**WORK ORDER:** Throughout the material below, tally the lines containing "computer" and give the total with no accompanying text.

**ENTRIES PROVIDED:**

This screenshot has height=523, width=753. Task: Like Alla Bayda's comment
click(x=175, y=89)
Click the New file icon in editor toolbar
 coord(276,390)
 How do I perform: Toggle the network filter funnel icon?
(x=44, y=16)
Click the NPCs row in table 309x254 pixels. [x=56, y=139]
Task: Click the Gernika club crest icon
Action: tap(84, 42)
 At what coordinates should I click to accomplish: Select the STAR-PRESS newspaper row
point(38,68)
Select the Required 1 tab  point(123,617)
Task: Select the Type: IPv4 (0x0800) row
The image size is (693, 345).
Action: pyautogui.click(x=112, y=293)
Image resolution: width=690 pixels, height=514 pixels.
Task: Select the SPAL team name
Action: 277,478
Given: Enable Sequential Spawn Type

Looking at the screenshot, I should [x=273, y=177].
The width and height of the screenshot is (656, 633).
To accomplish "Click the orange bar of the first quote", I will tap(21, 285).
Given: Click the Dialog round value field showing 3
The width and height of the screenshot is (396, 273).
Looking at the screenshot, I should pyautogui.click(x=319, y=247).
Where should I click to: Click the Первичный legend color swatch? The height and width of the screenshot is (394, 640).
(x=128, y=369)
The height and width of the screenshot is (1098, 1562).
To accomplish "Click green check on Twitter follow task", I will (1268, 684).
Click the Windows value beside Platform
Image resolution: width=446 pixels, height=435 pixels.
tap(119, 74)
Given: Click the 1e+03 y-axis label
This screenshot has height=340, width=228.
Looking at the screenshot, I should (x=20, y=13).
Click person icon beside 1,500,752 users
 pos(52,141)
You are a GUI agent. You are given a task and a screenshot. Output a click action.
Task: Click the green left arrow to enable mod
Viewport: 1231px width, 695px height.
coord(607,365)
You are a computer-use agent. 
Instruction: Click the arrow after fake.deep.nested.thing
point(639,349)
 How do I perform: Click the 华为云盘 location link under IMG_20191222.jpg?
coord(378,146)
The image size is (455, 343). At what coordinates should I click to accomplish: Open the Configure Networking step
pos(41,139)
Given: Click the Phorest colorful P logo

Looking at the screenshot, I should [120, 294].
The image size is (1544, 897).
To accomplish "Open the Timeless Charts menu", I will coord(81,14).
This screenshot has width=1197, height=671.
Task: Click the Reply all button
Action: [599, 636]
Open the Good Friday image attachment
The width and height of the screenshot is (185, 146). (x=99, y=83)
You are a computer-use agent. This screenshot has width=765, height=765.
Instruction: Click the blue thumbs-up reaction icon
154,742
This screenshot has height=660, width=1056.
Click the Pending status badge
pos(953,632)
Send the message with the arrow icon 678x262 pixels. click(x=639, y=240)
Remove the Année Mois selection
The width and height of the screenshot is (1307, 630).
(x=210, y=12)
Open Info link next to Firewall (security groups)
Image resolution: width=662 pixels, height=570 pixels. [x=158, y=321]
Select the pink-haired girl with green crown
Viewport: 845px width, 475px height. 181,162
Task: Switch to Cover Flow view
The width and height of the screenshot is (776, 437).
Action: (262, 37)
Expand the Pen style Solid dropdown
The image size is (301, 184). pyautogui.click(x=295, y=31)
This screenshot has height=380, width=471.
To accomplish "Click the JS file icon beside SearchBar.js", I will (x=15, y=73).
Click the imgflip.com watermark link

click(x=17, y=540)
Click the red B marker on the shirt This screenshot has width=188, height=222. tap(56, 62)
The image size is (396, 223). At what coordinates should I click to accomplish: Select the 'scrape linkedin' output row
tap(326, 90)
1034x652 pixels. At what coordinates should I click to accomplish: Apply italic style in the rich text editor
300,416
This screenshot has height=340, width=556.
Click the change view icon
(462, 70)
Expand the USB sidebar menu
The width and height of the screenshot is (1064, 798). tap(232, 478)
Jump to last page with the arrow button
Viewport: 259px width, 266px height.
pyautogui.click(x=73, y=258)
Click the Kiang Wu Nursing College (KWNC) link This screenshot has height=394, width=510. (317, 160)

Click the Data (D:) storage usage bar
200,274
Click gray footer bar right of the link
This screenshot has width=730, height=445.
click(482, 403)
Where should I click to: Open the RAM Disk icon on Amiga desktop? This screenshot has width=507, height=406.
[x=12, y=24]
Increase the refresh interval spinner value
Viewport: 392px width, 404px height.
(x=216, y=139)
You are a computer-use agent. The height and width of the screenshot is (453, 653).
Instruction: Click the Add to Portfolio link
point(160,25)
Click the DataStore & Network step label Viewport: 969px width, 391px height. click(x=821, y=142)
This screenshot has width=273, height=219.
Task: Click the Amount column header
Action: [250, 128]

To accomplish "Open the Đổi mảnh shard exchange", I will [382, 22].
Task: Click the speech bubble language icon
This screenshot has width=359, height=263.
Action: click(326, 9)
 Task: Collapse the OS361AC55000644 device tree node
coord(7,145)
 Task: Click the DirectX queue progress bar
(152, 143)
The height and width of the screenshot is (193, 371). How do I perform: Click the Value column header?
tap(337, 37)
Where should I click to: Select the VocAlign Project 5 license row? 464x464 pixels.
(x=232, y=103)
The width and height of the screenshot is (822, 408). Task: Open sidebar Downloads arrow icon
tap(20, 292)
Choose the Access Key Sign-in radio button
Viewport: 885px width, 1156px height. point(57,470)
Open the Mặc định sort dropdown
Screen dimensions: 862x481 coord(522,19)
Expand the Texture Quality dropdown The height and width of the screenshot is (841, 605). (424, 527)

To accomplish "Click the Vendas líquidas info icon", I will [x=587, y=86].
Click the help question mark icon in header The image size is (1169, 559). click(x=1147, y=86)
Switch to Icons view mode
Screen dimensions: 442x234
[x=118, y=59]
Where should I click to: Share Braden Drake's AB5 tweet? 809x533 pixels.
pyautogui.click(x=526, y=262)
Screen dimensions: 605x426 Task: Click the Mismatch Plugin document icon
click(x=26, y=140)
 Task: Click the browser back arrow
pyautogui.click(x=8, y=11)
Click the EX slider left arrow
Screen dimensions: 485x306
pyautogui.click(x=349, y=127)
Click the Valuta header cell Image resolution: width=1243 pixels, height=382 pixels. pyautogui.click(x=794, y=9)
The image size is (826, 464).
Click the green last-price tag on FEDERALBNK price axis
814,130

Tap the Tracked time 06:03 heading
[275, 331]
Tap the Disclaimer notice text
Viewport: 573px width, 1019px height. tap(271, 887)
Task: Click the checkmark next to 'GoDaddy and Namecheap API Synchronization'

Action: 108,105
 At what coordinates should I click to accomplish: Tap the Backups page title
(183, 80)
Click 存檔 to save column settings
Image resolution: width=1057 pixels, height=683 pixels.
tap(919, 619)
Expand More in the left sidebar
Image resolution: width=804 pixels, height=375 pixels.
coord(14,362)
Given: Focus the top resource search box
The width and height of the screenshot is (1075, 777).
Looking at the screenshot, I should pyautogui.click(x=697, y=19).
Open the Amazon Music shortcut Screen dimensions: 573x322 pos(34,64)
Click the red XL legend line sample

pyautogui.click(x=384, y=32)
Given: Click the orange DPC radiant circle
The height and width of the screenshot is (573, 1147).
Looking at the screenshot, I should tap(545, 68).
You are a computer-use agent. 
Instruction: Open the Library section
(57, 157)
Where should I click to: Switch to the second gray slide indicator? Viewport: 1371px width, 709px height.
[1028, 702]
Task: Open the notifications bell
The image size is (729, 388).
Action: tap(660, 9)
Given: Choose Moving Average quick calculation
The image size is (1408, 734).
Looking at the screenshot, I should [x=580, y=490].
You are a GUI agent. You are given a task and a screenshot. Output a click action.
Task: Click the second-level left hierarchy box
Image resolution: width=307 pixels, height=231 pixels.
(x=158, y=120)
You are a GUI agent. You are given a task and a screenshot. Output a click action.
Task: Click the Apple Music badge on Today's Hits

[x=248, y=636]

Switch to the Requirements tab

**SOLUTION TO THIS TASK:** 4